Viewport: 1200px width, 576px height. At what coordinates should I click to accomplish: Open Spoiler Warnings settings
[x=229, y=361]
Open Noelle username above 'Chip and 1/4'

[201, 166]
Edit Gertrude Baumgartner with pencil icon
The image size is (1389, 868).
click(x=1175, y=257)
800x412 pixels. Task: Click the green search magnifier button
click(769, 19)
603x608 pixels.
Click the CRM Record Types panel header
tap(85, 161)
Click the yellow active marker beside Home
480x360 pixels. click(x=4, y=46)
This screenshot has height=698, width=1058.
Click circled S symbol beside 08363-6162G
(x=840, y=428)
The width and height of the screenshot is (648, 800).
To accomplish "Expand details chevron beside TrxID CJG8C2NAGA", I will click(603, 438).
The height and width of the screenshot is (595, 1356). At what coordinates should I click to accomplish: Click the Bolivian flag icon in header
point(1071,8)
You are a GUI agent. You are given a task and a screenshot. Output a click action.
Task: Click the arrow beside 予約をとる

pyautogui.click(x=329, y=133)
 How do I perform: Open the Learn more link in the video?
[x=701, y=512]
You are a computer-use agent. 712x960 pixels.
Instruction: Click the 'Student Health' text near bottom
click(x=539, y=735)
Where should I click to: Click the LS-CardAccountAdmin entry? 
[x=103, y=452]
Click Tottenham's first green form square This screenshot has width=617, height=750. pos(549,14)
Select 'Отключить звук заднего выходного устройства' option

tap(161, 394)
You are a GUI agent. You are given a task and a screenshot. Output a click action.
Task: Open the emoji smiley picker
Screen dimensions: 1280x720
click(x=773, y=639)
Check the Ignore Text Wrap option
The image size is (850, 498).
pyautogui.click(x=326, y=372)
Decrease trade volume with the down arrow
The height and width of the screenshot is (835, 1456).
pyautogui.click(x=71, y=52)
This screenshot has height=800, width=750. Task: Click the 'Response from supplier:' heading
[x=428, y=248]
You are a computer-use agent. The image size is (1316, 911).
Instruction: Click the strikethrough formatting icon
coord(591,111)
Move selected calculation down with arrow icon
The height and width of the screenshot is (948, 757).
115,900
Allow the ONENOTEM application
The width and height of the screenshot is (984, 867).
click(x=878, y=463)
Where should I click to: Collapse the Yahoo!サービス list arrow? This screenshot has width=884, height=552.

- - - - -

### WHAT THE EXERCISE ASKS
Express every line of the data above as a JSON list of strings, one string per line, omitting blank lines.

### RESULT FOR THIS TASK
[
  "Viewport: 1200px width, 576px height. At what coordinates should I click to accomplish: Open Spoiler Warnings settings",
  "[x=229, y=361]",
  "Open Noelle username above 'Chip and 1/4'",
  "[201, 166]",
  "Edit Gertrude Baumgartner with pencil icon",
  "The image size is (1389, 868).",
  "click(x=1175, y=257)",
  "800x412 pixels. Task: Click the green search magnifier button",
  "click(769, 19)",
  "603x608 pixels.",
  "Click the CRM Record Types panel header",
  "tap(85, 161)",
  "Click the yellow active marker beside Home",
  "480x360 pixels. click(x=4, y=46)",
  "This screenshot has height=698, width=1058.",
  "Click circled S symbol beside 08363-6162G",
  "(x=840, y=428)",
  "The width and height of the screenshot is (648, 800).",
  "To accomplish \"Expand details chevron beside TrxID CJG8C2NAGA\", I will click(603, 438).",
  "The height and width of the screenshot is (595, 1356). At what coordinates should I click to accomplish: Click the Bolivian flag icon in header",
  "point(1071,8)",
  "You are a GUI agent. You are given a task and a screenshot. Output a click action.",
  "Task: Click the arrow beside 予約をとる",
  "pyautogui.click(x=329, y=133)",
  " How do I perform: Open the Learn more link in the video?",
  "[x=701, y=512]",
  "You are a computer-use agent. 712x960 pixels.",
  "Instruction: Click the 'Student Health' text near bottom",
  "click(x=539, y=735)",
  "Where should I click to: Click the LS-CardAccountAdmin entry? ",
  "[x=103, y=452]",
  "Click Tottenham's first green form square This screenshot has width=617, height=750. pos(549,14)",
  "Select 'Отключить звук заднего выходного устройства' option",
  "tap(161, 394)",
  "You are a GUI agent. You are given a task and a screenshot. Output a click action.",
  "Task: Open the emoji smiley picker",
  "Screen dimensions: 1280x720",
  "click(x=773, y=639)",
  "Check the Ignore Text Wrap option",
  "The image size is (850, 498).",
  "pyautogui.click(x=326, y=372)",
  "Decrease trade volume with the down arrow",
  "The height and width of the screenshot is (835, 1456).",
  "pyautogui.click(x=71, y=52)",
  "This screenshot has height=800, width=750. Task: Click the 'Response from supplier:' heading",
  "[x=428, y=248]",
  "You are a computer-use agent. The image size is (1316, 911).",
  "Instruction: Click the strikethrough formatting icon",
  "coord(591,111)",
  "Move selected calculation down with arrow icon",
  "The height and width of the screenshot is (948, 757).",
  "115,900",
  "Allow the ONENOTEM application",
  "The width and height of the screenshot is (984, 867).",
  "click(x=878, y=463)",
  "Where should I click to: Collapse the Yahoo!サービス list arrow? This screenshot has width=884, height=552."
]